** Opening Data shown block **

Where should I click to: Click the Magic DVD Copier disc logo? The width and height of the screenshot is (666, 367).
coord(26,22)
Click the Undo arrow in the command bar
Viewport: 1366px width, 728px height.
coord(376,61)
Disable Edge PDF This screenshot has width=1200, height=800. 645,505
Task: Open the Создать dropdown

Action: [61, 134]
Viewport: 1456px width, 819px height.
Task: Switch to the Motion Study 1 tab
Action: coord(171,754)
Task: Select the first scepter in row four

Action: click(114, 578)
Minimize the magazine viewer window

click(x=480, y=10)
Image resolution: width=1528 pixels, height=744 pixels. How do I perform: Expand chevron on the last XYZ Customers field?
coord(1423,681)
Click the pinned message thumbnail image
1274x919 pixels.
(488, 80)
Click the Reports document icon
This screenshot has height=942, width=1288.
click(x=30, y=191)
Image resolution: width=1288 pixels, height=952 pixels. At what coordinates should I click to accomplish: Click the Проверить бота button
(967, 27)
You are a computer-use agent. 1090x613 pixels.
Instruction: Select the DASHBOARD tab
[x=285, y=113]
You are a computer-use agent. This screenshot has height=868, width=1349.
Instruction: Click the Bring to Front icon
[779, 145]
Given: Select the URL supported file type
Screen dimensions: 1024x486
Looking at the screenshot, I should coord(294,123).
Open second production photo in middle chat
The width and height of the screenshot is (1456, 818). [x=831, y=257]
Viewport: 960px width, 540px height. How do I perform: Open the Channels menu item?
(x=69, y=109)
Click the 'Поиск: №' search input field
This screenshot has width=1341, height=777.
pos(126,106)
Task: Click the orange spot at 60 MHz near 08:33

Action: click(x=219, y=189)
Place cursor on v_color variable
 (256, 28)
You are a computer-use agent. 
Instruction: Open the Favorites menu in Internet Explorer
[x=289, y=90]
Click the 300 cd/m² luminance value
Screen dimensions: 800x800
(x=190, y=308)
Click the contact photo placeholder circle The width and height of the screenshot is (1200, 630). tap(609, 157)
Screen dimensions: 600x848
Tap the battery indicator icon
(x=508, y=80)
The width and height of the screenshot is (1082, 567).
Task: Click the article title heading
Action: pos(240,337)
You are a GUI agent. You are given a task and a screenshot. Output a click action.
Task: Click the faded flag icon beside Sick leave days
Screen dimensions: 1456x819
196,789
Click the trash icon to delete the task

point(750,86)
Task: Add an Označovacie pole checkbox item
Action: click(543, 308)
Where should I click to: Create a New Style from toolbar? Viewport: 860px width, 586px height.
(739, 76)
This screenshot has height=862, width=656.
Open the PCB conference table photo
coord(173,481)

** Closing Data shown block **

What you will do >> Exactly as they stand, restate all the lines of the listing.

Written solution >>
Where should I click to: Click the Magic DVD Copier disc logo? The width and height of the screenshot is (666, 367).
coord(26,22)
Click the Undo arrow in the command bar
Viewport: 1366px width, 728px height.
coord(376,61)
Disable Edge PDF This screenshot has width=1200, height=800. 645,505
Task: Open the Создать dropdown

Action: [61, 134]
Viewport: 1456px width, 819px height.
Task: Switch to the Motion Study 1 tab
Action: coord(171,754)
Task: Select the first scepter in row four

Action: click(114, 578)
Minimize the magazine viewer window

click(x=480, y=10)
Image resolution: width=1528 pixels, height=744 pixels. How do I perform: Expand chevron on the last XYZ Customers field?
coord(1423,681)
Click the pinned message thumbnail image
1274x919 pixels.
(488, 80)
Click the Reports document icon
This screenshot has height=942, width=1288.
click(x=30, y=191)
Image resolution: width=1288 pixels, height=952 pixels. At what coordinates should I click to accomplish: Click the Проверить бота button
(967, 27)
You are a computer-use agent. 1090x613 pixels.
Instruction: Select the DASHBOARD tab
[x=285, y=113]
You are a computer-use agent. This screenshot has height=868, width=1349.
Instruction: Click the Bring to Front icon
[779, 145]
Given: Select the URL supported file type
Screen dimensions: 1024x486
Looking at the screenshot, I should coord(294,123).
Open second production photo in middle chat
The width and height of the screenshot is (1456, 818). [x=831, y=257]
Viewport: 960px width, 540px height. How do I perform: Open the Channels menu item?
(x=69, y=109)
Click the 'Поиск: №' search input field
This screenshot has width=1341, height=777.
pos(126,106)
Task: Click the orange spot at 60 MHz near 08:33

Action: click(x=219, y=189)
Place cursor on v_color variable
 (256, 28)
You are a computer-use agent. 
Instruction: Open the Favorites menu in Internet Explorer
[x=289, y=90]
Click the 300 cd/m² luminance value
Screen dimensions: 800x800
(x=190, y=308)
Click the contact photo placeholder circle The width and height of the screenshot is (1200, 630). tap(609, 157)
Screen dimensions: 600x848
Tap the battery indicator icon
(x=508, y=80)
The width and height of the screenshot is (1082, 567).
Task: Click the article title heading
Action: pos(240,337)
You are a GUI agent. You are given a task and a screenshot. Output a click action.
Task: Click the faded flag icon beside Sick leave days
Screen dimensions: 1456x819
196,789
Click the trash icon to delete the task

point(750,86)
Task: Add an Označovacie pole checkbox item
Action: click(543, 308)
Where should I click to: Create a New Style from toolbar? Viewport: 860px width, 586px height.
(739, 76)
This screenshot has height=862, width=656.
Open the PCB conference table photo
coord(173,481)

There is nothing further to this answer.